[Records for locating displayed items]
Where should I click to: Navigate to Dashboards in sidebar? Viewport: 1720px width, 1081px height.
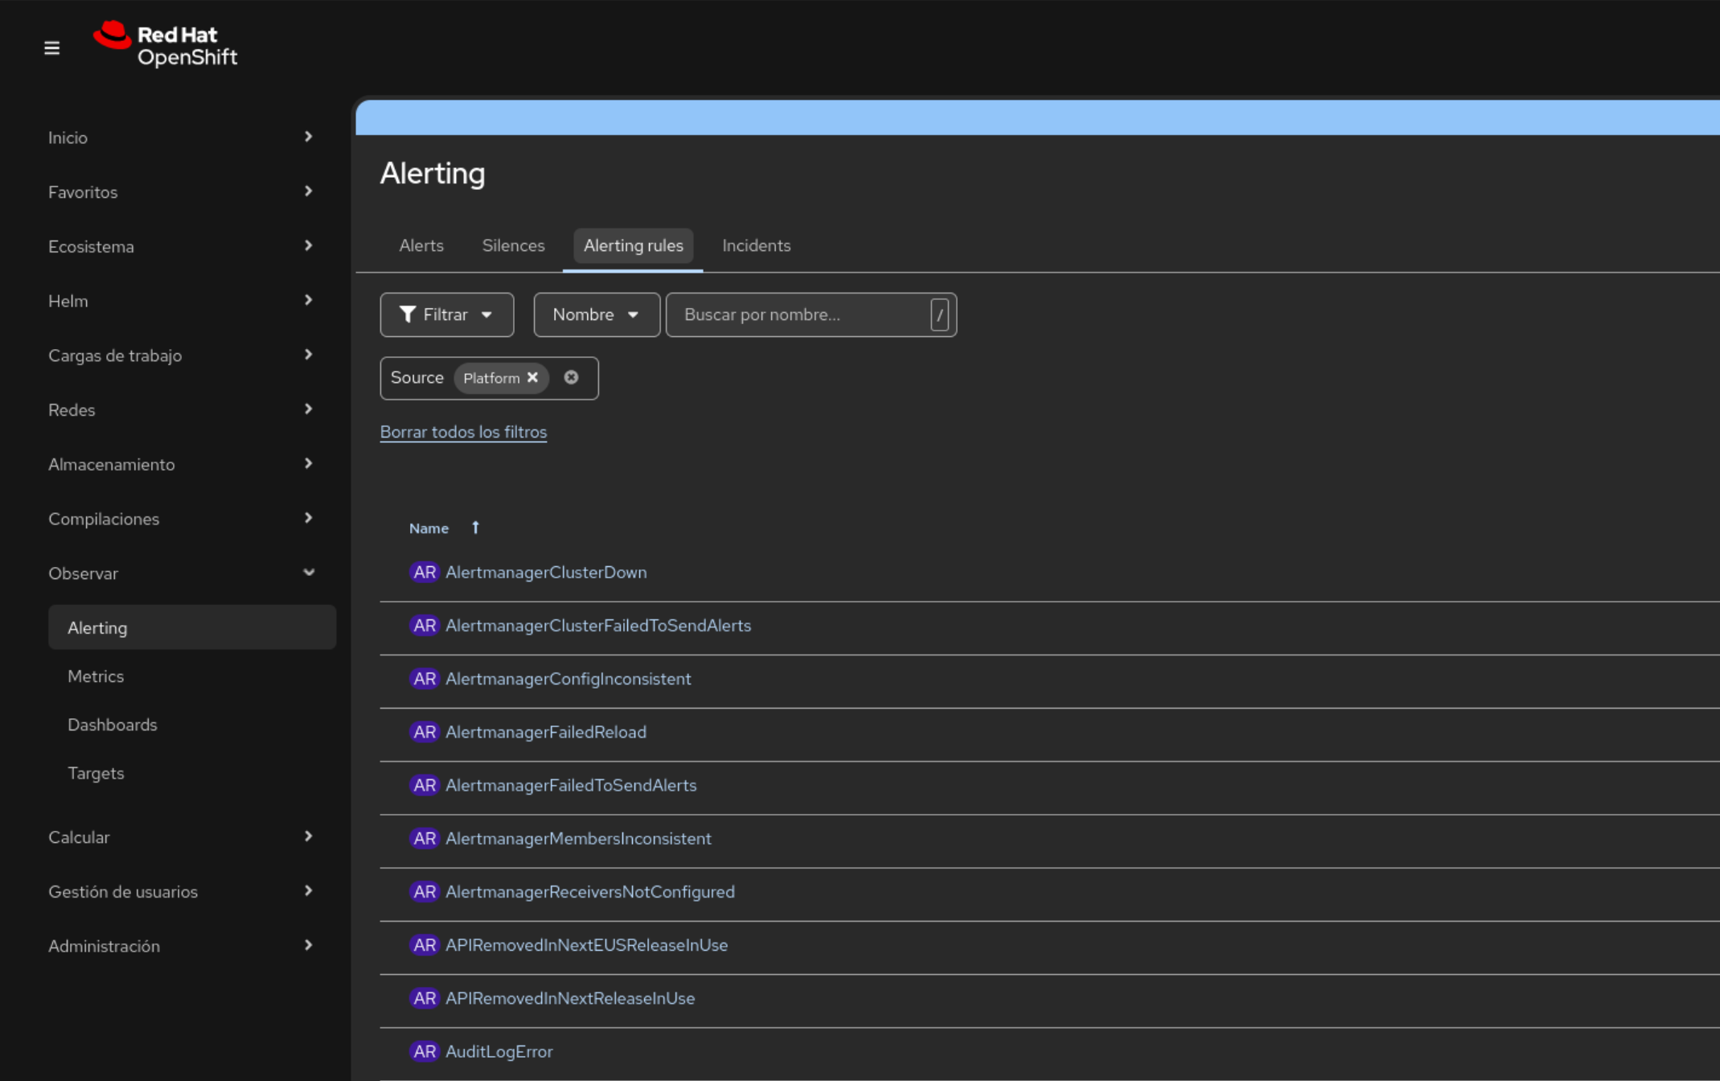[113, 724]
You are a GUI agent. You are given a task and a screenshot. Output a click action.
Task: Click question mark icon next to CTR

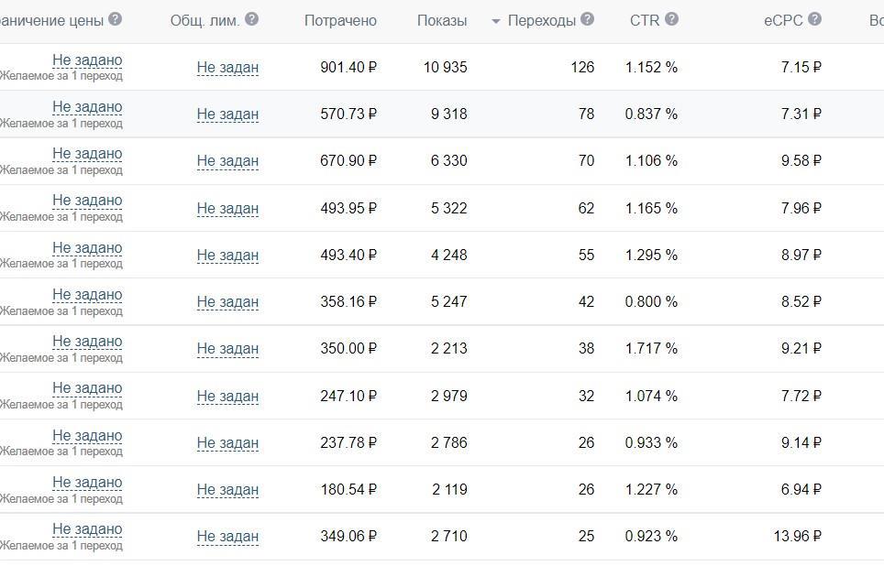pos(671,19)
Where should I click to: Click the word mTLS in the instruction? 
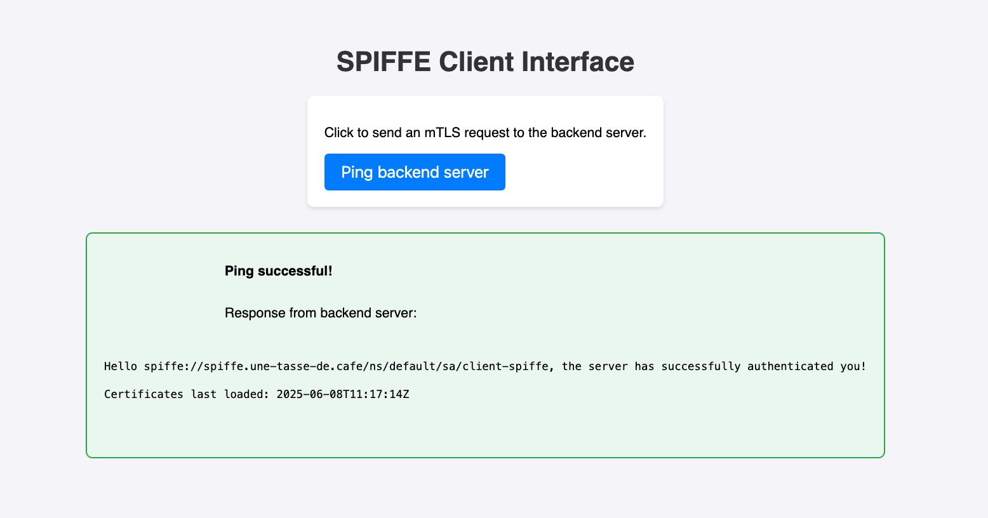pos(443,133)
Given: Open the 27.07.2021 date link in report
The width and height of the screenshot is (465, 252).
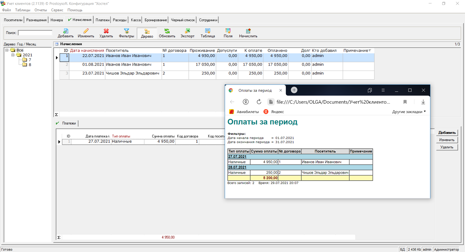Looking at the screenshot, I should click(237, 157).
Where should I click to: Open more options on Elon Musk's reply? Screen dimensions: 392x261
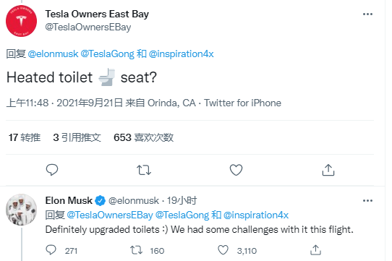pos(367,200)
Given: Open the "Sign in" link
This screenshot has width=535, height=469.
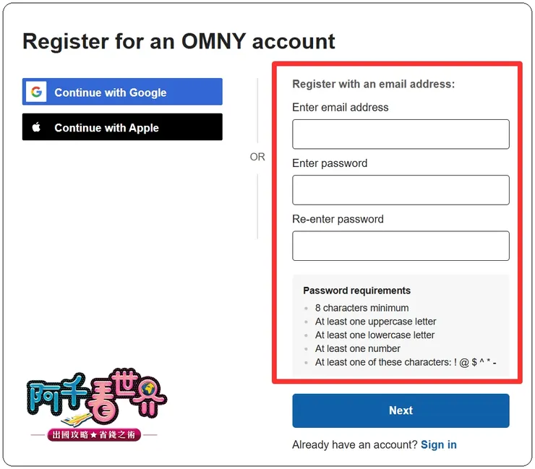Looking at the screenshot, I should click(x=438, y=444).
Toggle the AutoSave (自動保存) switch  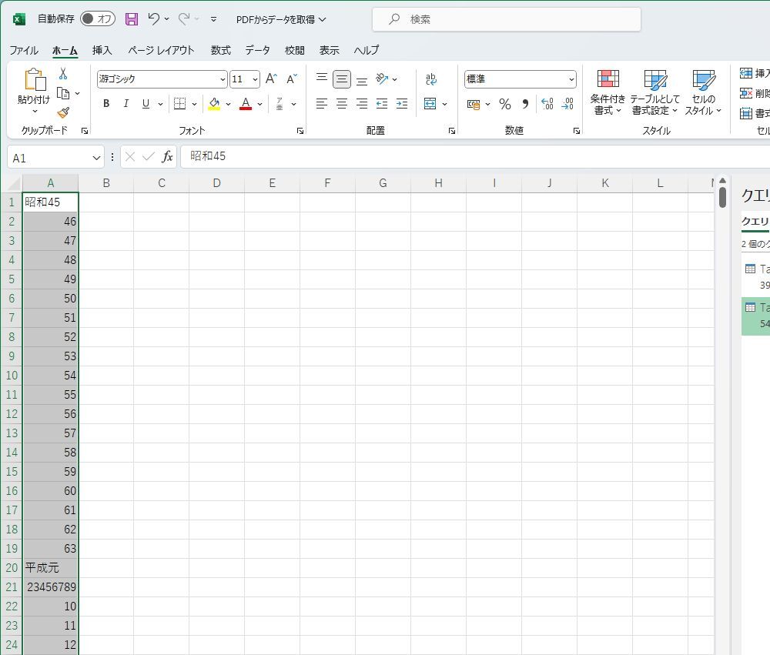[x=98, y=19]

Work to do> Write out the lines of the material from the line that contains "Where should I click to: Click" through the line that contains "Looking at the screenshot, I should click(x=438, y=444).", both included. Leave the pictures out of your answer.

Solution to this exercise>
Where should I click to: Click the word mTLS in the instruction? 
pos(443,133)
Given: Open the 27.07.2021 date link in report
The width and height of the screenshot is (465, 252).
Looking at the screenshot, I should click(237, 157).
Where should I click to: Open more options on Elon Musk's reply? Screen dimensions: 392x261
pos(367,200)
Given: Open the "Sign in" link
This screenshot has width=535, height=469.
Looking at the screenshot, I should click(x=438, y=444).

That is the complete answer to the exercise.